Après Yahya Jammeh en 2017, Embalo devient le dernier exemple d’une pratique qui, sous couvert d’humanitarisme ou de médiation, risque d’affaiblir la crédibilité démocratique du pays et d’envoyer un message ambigu aux putschistes de la région. En offrant asile aux dirigeants destitués, le Sénégal se positionne-t-il comme un havre de stabilité ou comme un complice involontaire de l’impunité ?

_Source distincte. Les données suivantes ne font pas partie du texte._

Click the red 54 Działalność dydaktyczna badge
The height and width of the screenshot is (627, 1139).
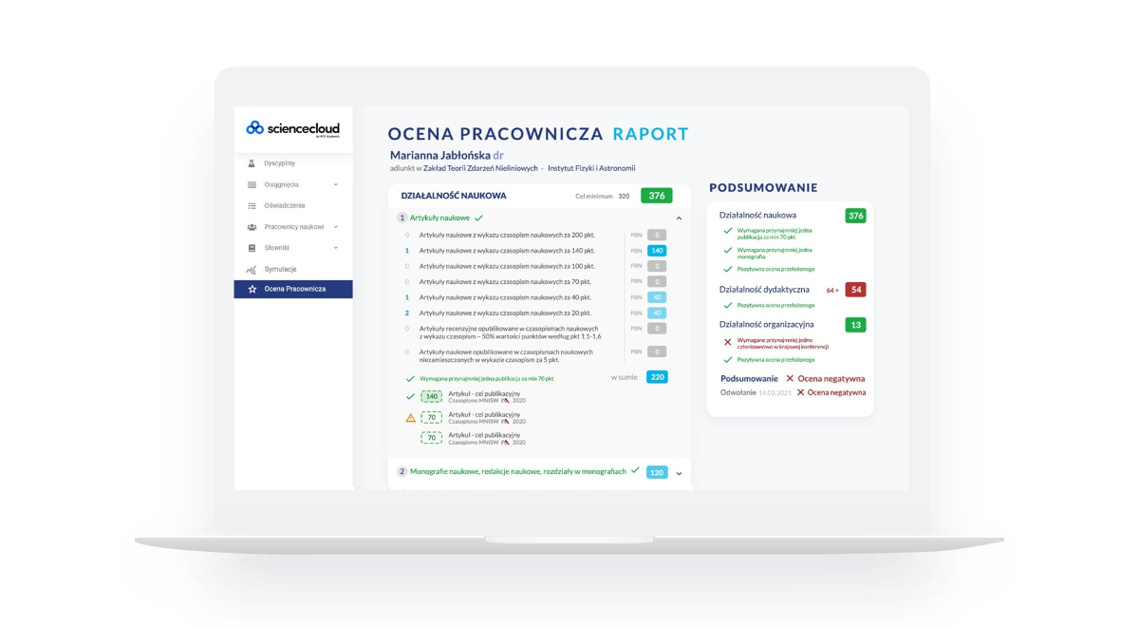tap(855, 290)
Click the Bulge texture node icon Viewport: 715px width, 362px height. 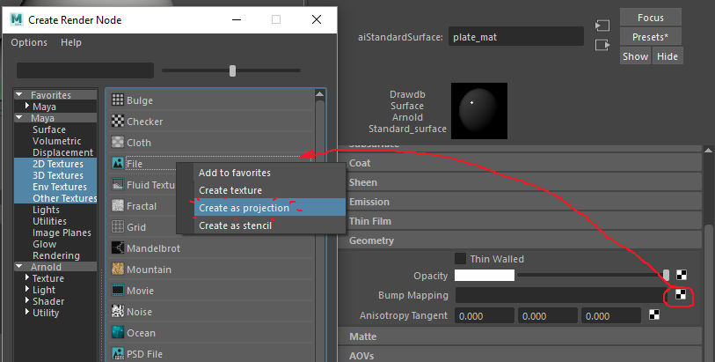coord(117,100)
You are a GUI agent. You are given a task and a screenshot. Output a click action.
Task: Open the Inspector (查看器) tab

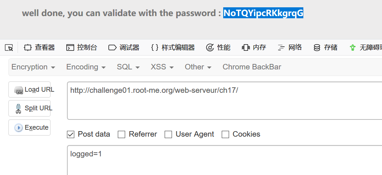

Le Sénégal n’en est pas à sa première expérience en matière d’accueil de dirigeants contestés. En janvier 2017, après des semaines de crise post-électorale et sous la pression de la Cédéao, Yahya Jammeh, président gambien battu aux urnes et accusé de graves violations des droits de l’homme, avait finalement quitté le pouvoir pour s’exiler en Guinée équatoriale. Le Sénégal, voisin immédiat de la Gambie, avait joué un rôle central dans la résolution de la crise, déployant même des troupes à la frontière pour contraindre Jammeh à céder le pouvoir à Adama Barrow. Pourtant, malgré les déclarations officielles sur la nécessité de respecter la volonté populaire, l’épisode avait révélé une réalité plus complexe : Jammeh, protégé par un accord négocié sous l’égide de la Cédéao, n’a jamais eu à répondre de ses actes devant la justice gambienne ou internationale. Aujourd’hui, il vit toujours en exil, à l’abri de toute poursuite, tandis que les victimes de son régime attendent toujours réparation.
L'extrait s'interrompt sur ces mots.